DAMAGE RESISTANCE: +15 PERCENT

MOBILITY EFFICIENCY: +8 PERCENT

I exhaled.

Fine. It was not a miracle suit. It was still a meaningful edge, and I needed edges.

I looked up at the fissure again. The light from it looked higher now, or maybe I just understood the distance better.

The wall between me and that light rose nearly sheer from the lake's edge. The stone looked jagged and hostile, carved with grooves that might have been old erosion lines, or claw marks, or both.

I crouched.

The armor moved with me, no scraping, no restriction. My legs coiled tighter than before. I felt the strength boost in a subtle way, not as a new sensation but as a reduction in effort.

I jumped.

The world dropped away. The lake shrank beneath me. For a second, I experienced something that felt unearned: flight. Not powered, not controlled; just raw momentum carrying a body that should not have been able to do this.

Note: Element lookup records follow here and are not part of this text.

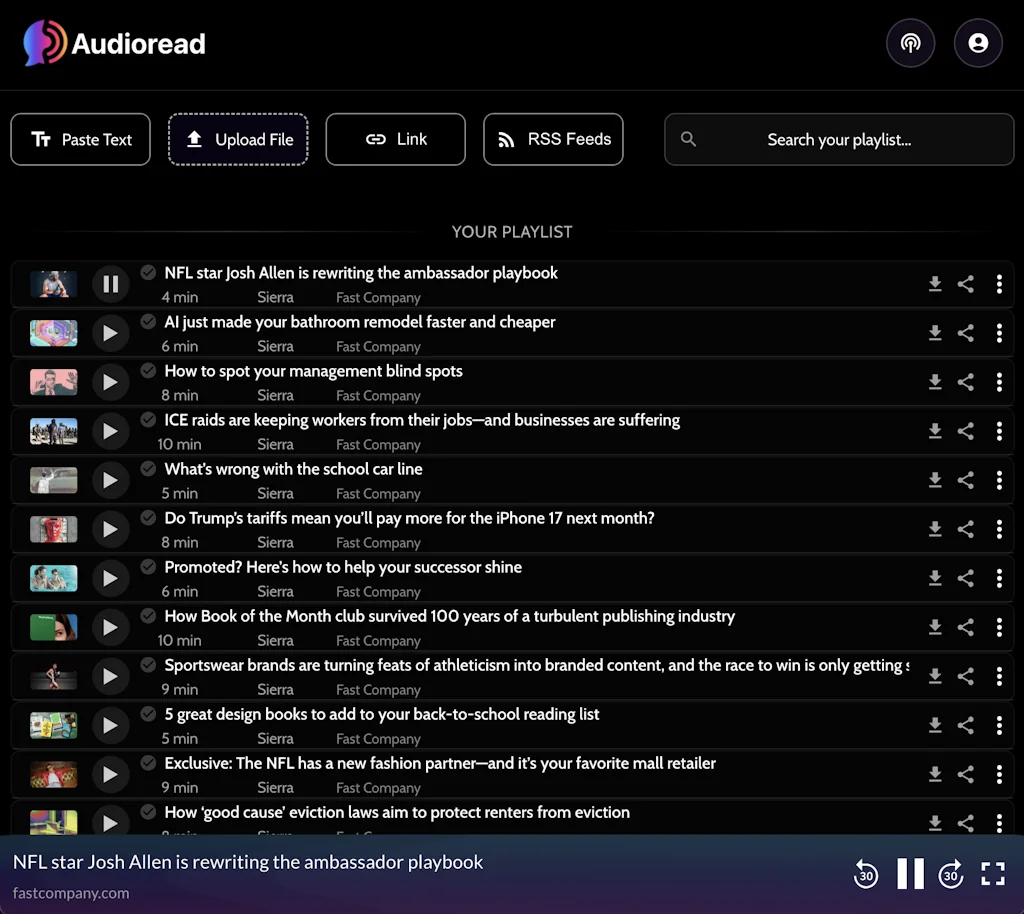This screenshot has width=1024, height=914.
Task: Switch to the Upload File tab
Action: (x=238, y=139)
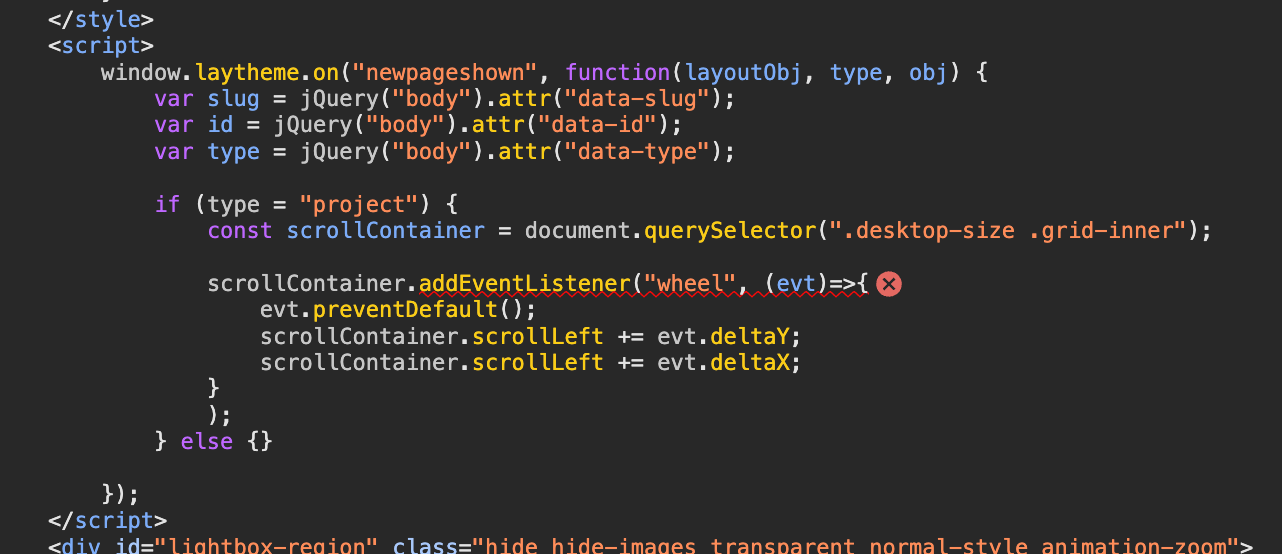This screenshot has height=554, width=1282.
Task: Click the red error icon beside addEventListener line
Action: tap(888, 284)
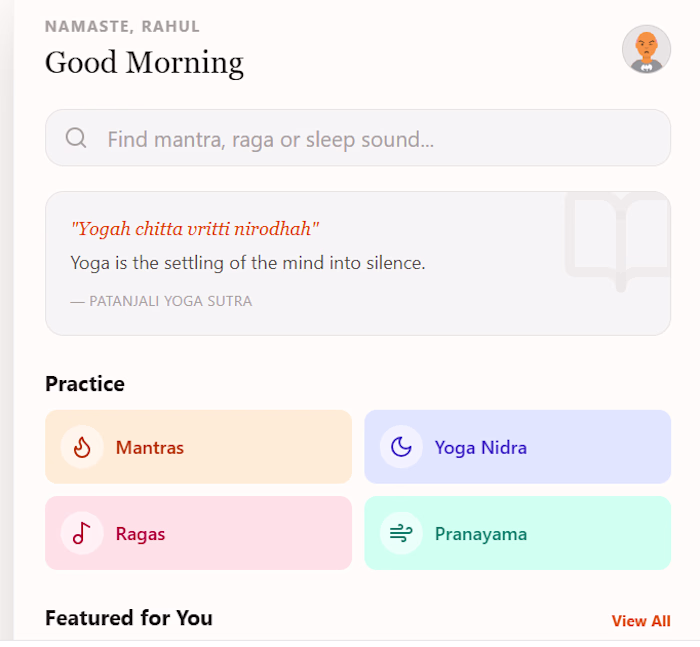This screenshot has height=647, width=700.
Task: Open the user profile avatar
Action: (646, 50)
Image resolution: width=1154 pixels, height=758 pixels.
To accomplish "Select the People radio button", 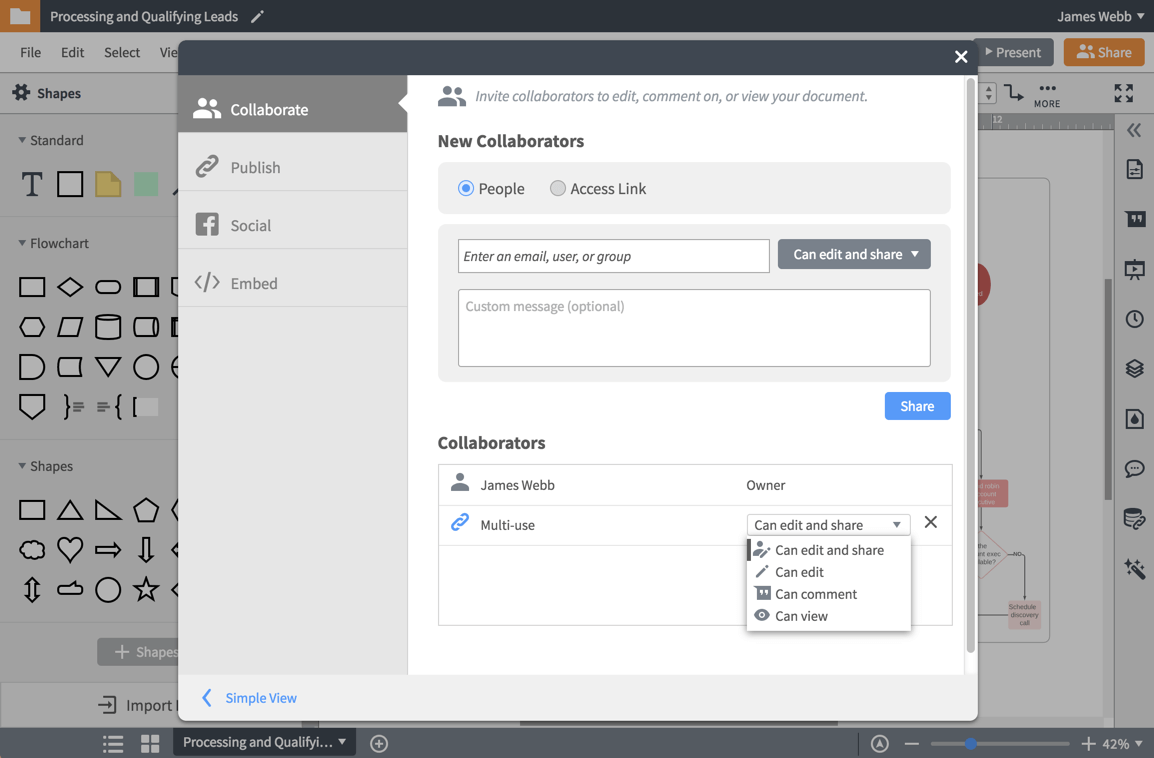I will click(466, 188).
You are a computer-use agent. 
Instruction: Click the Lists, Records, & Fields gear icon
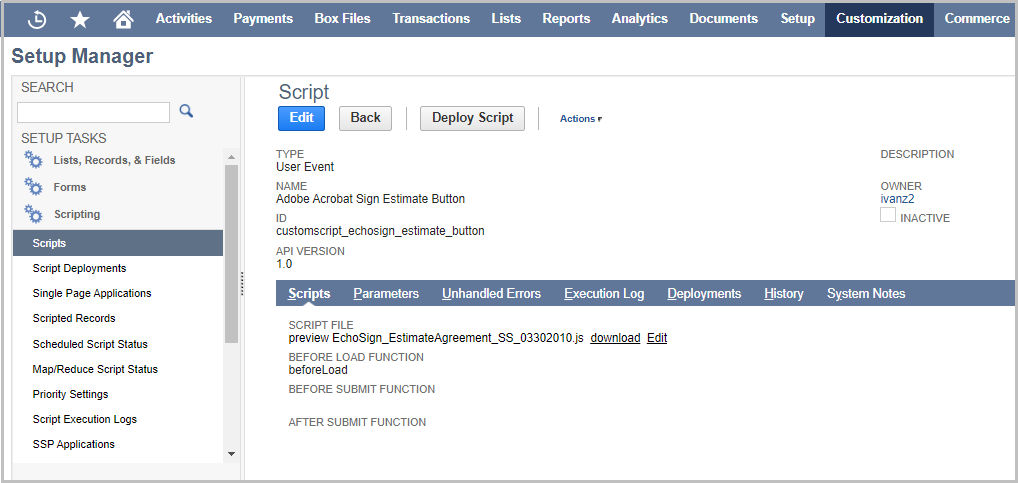(x=34, y=160)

The wall rushed toward me. I slammed into it shoulder-first, not gently. Stone cracked. My armor took the impact with a dull shock through the plates.

I clung there anyway.

My hands found purchase, and if they did not, I made it. I drove my fingers into the rock and felt it yield, not like brittle stone, but like compacted clay. The material crumbled around my knuckles. I pulled myself up, one brutal motion at a time.

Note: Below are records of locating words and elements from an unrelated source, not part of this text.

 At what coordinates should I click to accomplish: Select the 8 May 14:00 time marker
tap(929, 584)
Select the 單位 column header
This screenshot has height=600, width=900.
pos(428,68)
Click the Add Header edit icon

Climb. Jam fingers. Pull. Repeat.

The higher I got, the more the air changed. The emulsion smell thinned. Cool air flowed down from above, carrying traces of damp soil and something green. That scent hit me harder than it should have. It was the smell of a world that still remembered sunlight.

Halfway up, I stopped and looked down.

The lake of emulsion glowed like a sick mirror. Islands dotted its surface like scattered teeth. Somewhere beneath the glow, shadows moved, slow and patient. I could not see what they were. That felt like the point.

I resumed climbing.

The last stretch steepened near the fissure. Rock gave way to a lip, and above it, the light was no longer filtered. It was simply there, pale and honest.

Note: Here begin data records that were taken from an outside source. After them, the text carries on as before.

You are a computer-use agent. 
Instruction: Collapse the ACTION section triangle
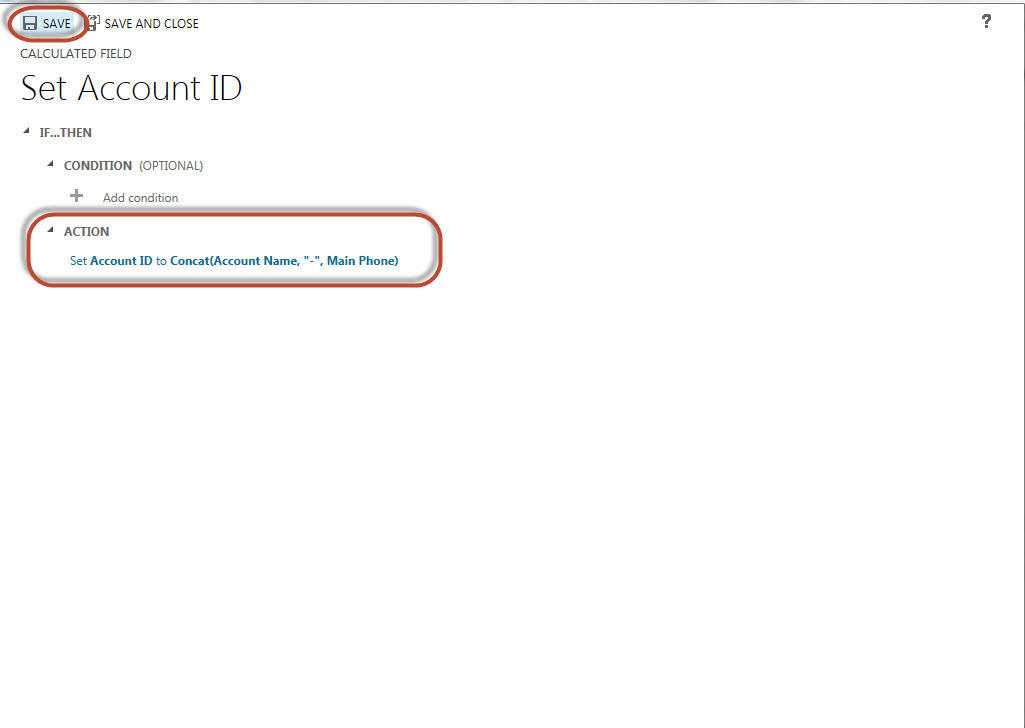[50, 230]
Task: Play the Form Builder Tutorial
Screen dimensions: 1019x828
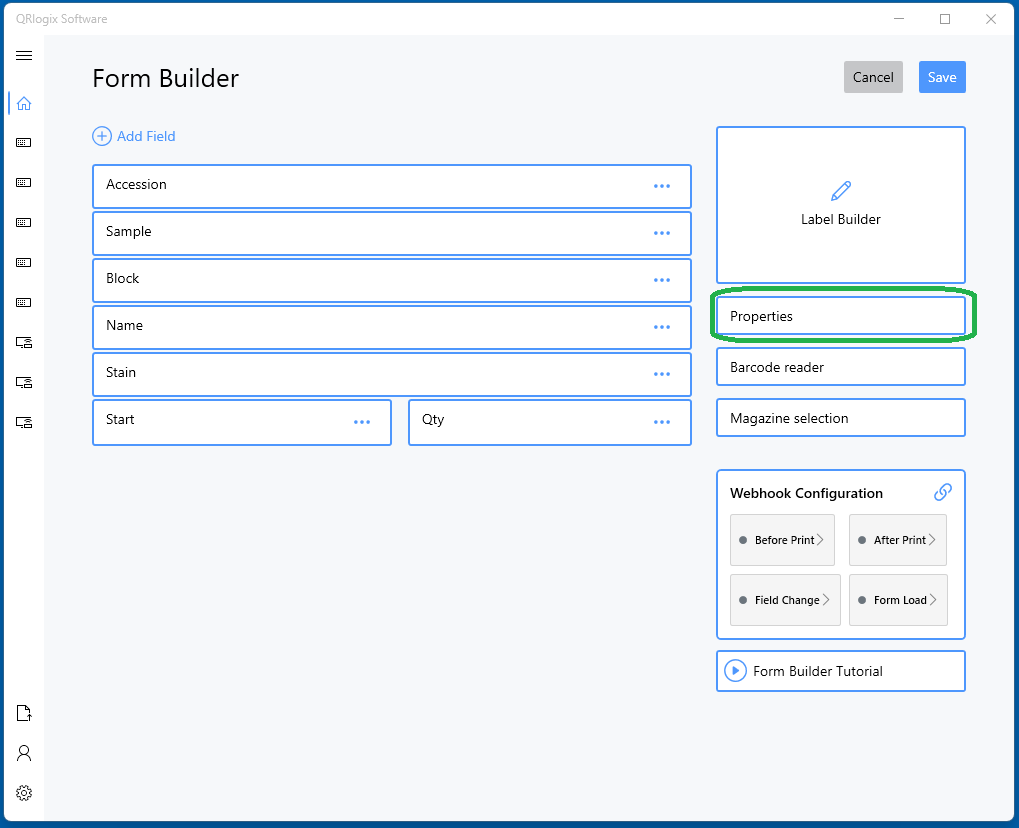Action: tap(735, 671)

I hauled myself up and rolled onto level ground.

Dirt. Loose stone. Roots.

I pushed to my feet and looked around.

A forest spread out in front of me, dense and dark, the trees thick-trunked and unfamiliar. The canopy tangled overhead, blocking most of the sky. The light that reached the ground came in broken beams, and the air felt wet, alive, and cold enough to raise gooseflesh under the armor.

For a moment, I just stood there, listening.

No dripping water. No subterranean hum. Instead, wind in leaves. A distant call from something that sounded like a bird. The faint rustle of small creatures moving through the undergrowth.

It was not safe. It was merely above ground.

I turned my head back toward the fissure. The opening in the earth gaped behind me, a reminder that I had not escaped anything. I had only changed locations.

The system stayed quiet.

My armor sat heavy and real around my body. Emulsion residue no longer dripped from me, but I could still feel it in my bones, a faint internal glow that was not visible, only sensed.

I faced the forest again.

If the story I thought I knew still applied, then somewhere out here were humans who would shoot first, ask questions later, and feel justified about it. Somewhere down there, in the dark, were Locust who would kill me for existing in the wrong shape. And somewhere in between was me, an eighteen-year-old student who had become a giant with a system.

My head moved, eyes looking ahead into the growths, before I took my first step into the trees.